# Rumors of ShooterRicks Death are greatly exagerated!



## shooterrick (Dec 6, 2012)

HI folks.  I know I have not been around for a few months but am still alive and breathing.  Between 56 hr work weeks and rebuilding a life after divorce I have had a plate full.  I want to apologize to a few who have pmed me and not gotten a responce.  Secondly I am about to get things back in order in my life so soon I will rejoin the community in an active way. 

My girlfriend is a big hunter and I think soon I will be doing a reactivation post so to speak involving duck and dove.  Man this Mississippi girl can cook so I am going to intro her to the life of good wood smoked meat and sausage making soon.  LOL.  No not jumping into the fire again guys just enjoy good company and she isn't asking for much from me right now since she knows I would probably run like hell the other way if she did!  LOL. 

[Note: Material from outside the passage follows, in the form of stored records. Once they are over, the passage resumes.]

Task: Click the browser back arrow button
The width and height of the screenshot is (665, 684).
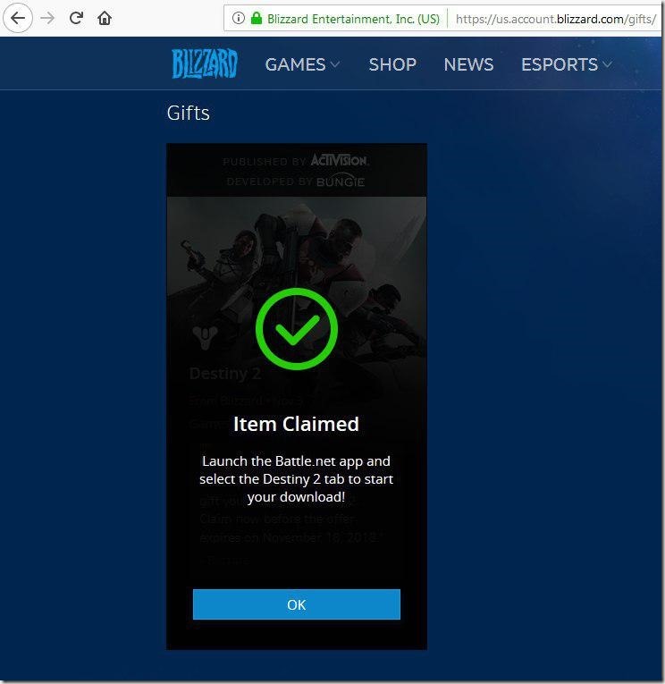Action: point(18,18)
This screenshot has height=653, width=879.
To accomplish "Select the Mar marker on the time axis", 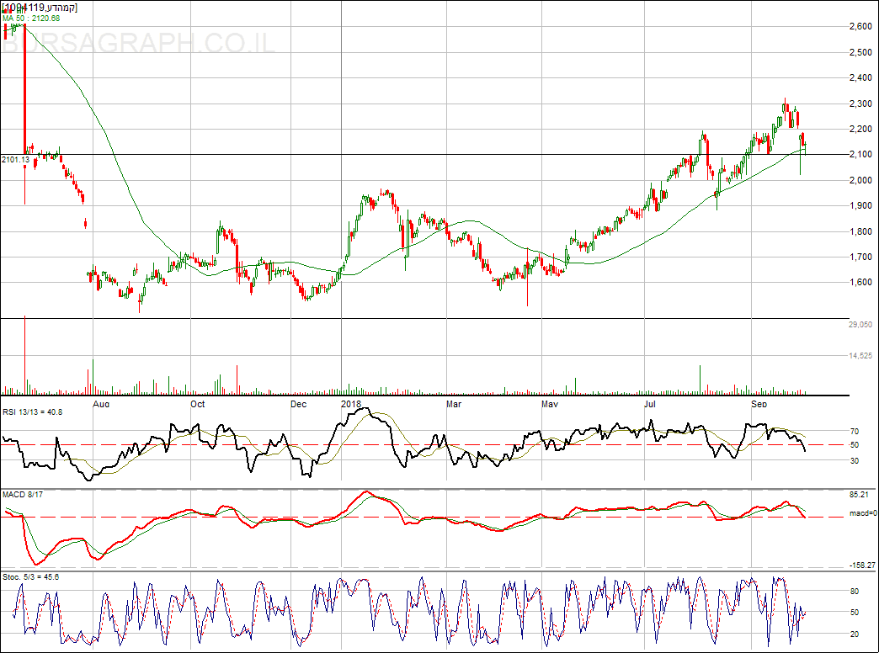I will pyautogui.click(x=453, y=404).
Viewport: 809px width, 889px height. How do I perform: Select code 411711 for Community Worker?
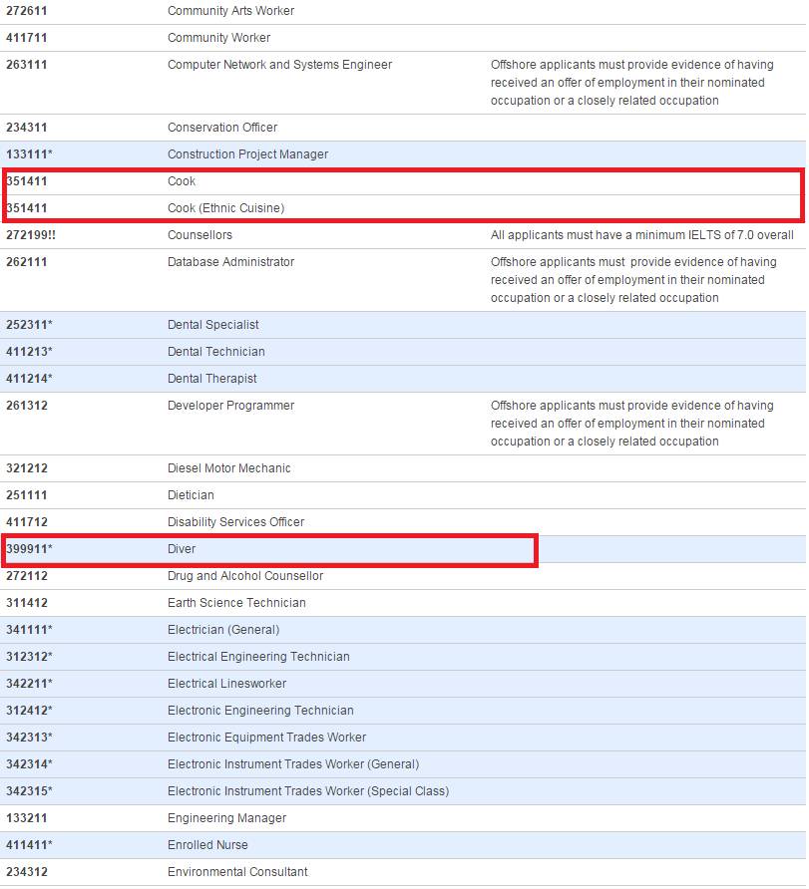click(x=27, y=38)
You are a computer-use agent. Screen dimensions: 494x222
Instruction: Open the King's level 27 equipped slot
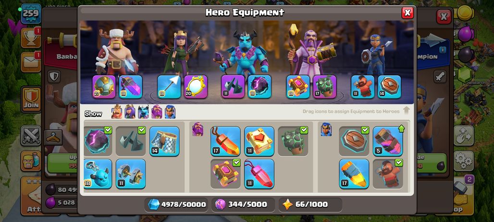pos(104,87)
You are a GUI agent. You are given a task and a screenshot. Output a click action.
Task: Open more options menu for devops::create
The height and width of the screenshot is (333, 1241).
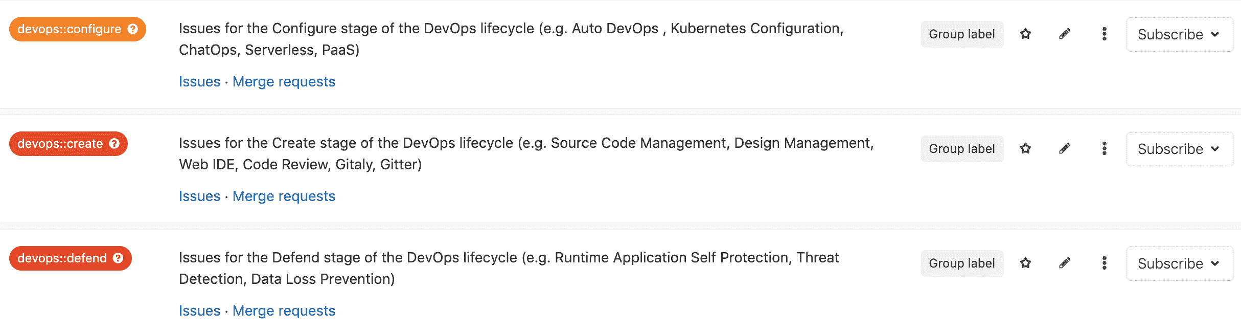pos(1105,149)
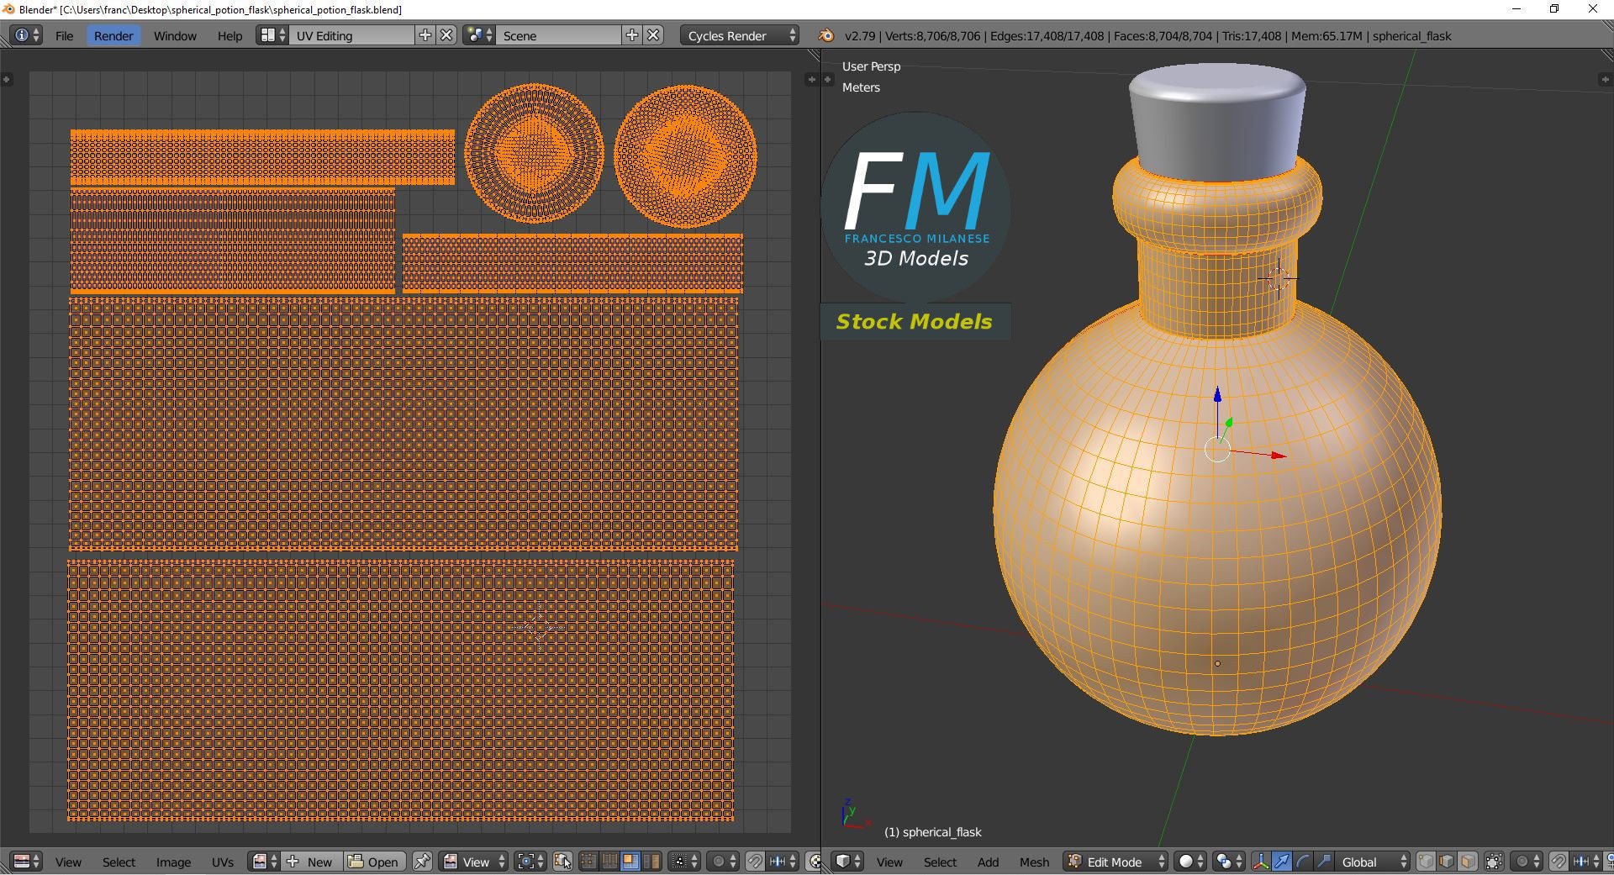Enable 3D manipulator translate arrow icon

1282,862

Hope to be back in full time mode soon

Shooter.


----------



## daveomak (Dec 6, 2012)

That is real good news Rick....   Congrats on the great find....   Dave


----------



## venture (Dec 6, 2012)

Glad to hear from you Shooter!

Great news about the new gal.  Never know, but she sounds like a keeper?

Your contributions to this forum have been immense.  Don't be a stranger!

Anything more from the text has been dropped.